* _Records to process_:
# # # # # # #
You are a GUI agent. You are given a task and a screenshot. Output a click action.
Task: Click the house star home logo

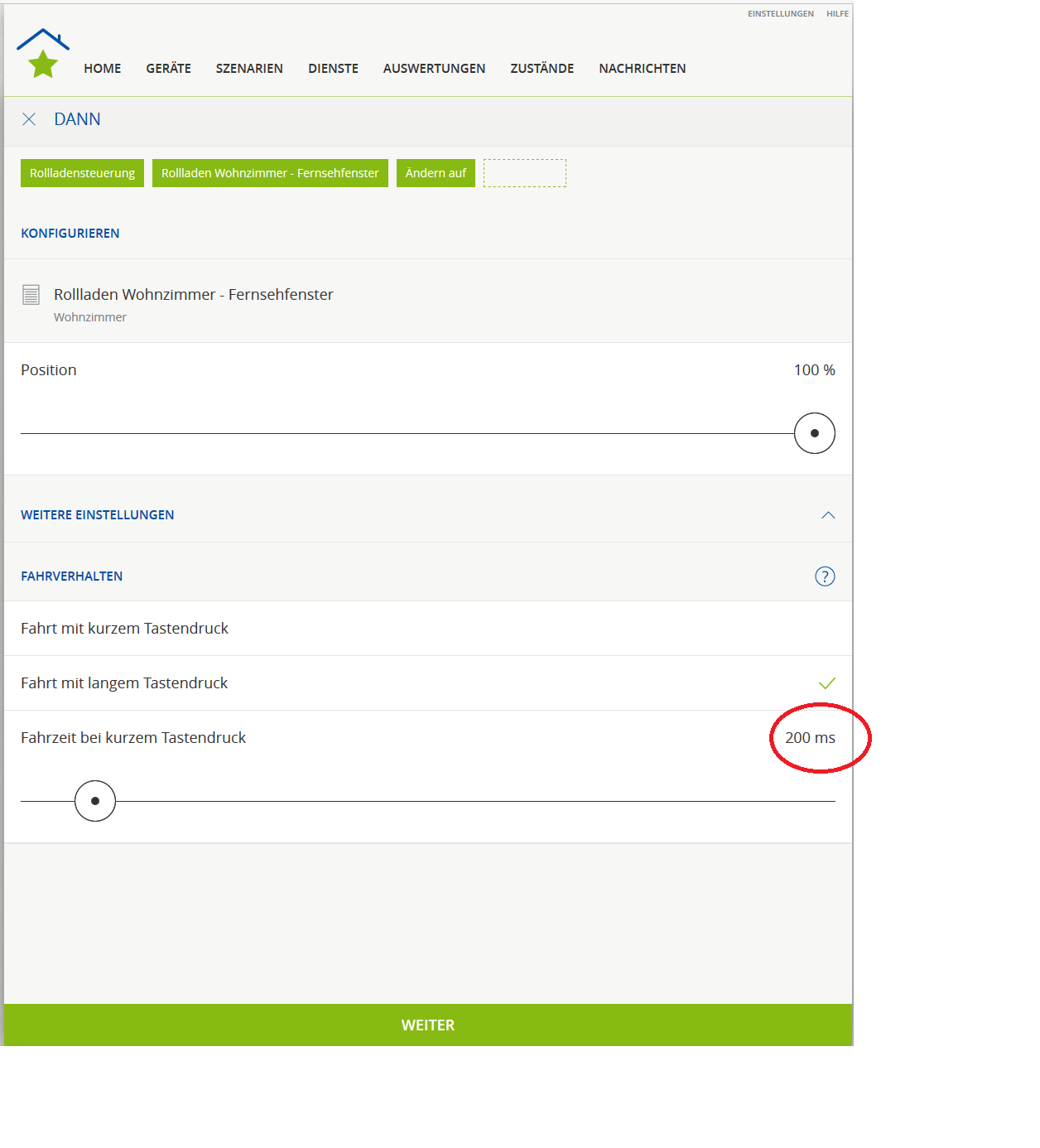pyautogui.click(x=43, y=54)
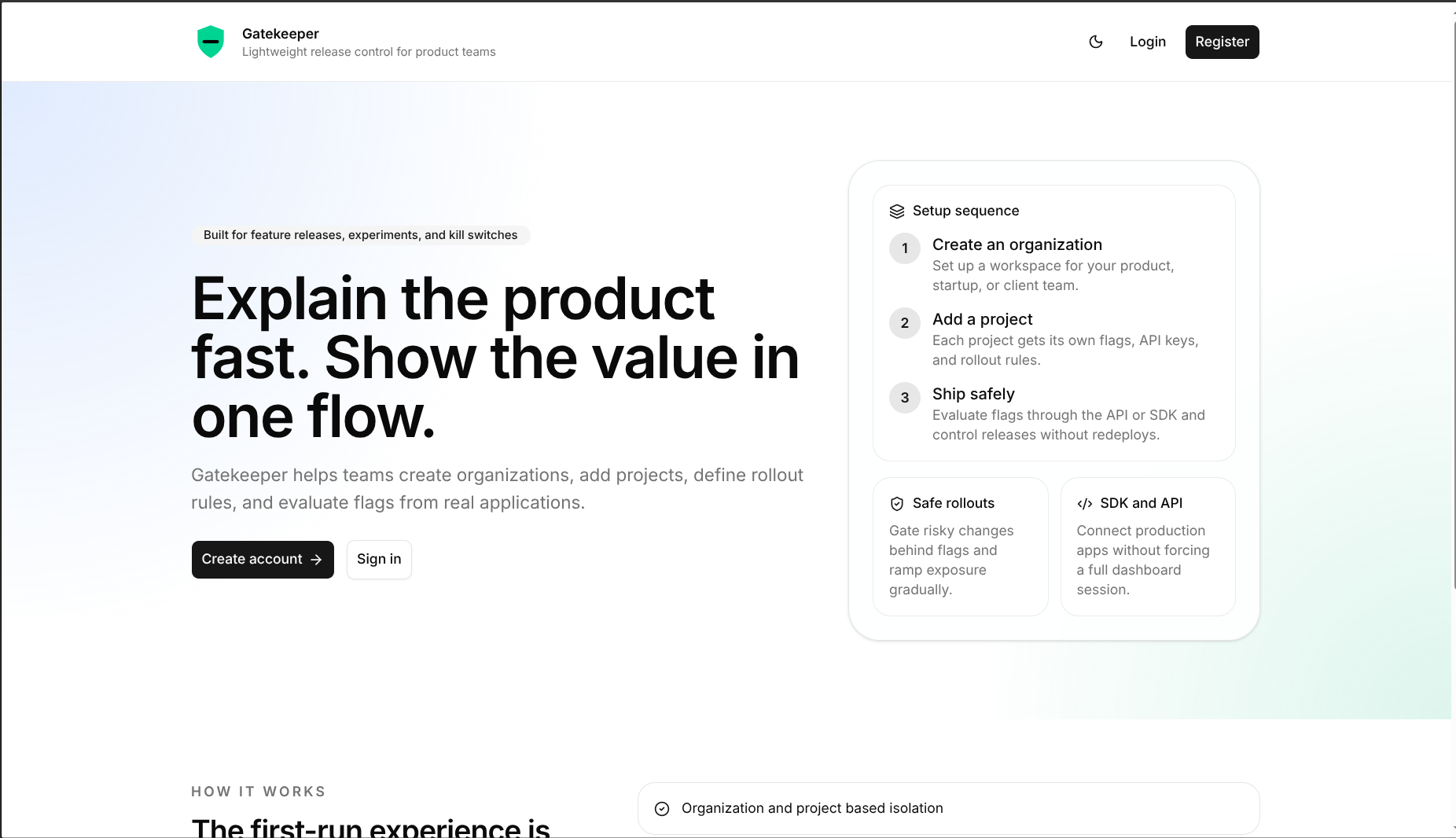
# # # # # # #
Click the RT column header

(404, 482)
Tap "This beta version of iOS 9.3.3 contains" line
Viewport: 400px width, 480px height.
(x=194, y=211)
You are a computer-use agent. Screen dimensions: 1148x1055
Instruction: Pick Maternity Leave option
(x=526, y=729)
# # # # # # #
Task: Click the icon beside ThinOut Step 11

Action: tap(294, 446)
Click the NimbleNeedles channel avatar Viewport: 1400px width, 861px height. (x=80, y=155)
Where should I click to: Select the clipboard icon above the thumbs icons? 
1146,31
# # # # # # #
* _Task directions_: The exercise is to copy out every line above that has the word "agent" in it.

* _Answer to the problem_:
You are a GUI agent. You are given a task and a screenshot. Output a click action.
You are a computer-use agent. Screen dimensions: 1148x1055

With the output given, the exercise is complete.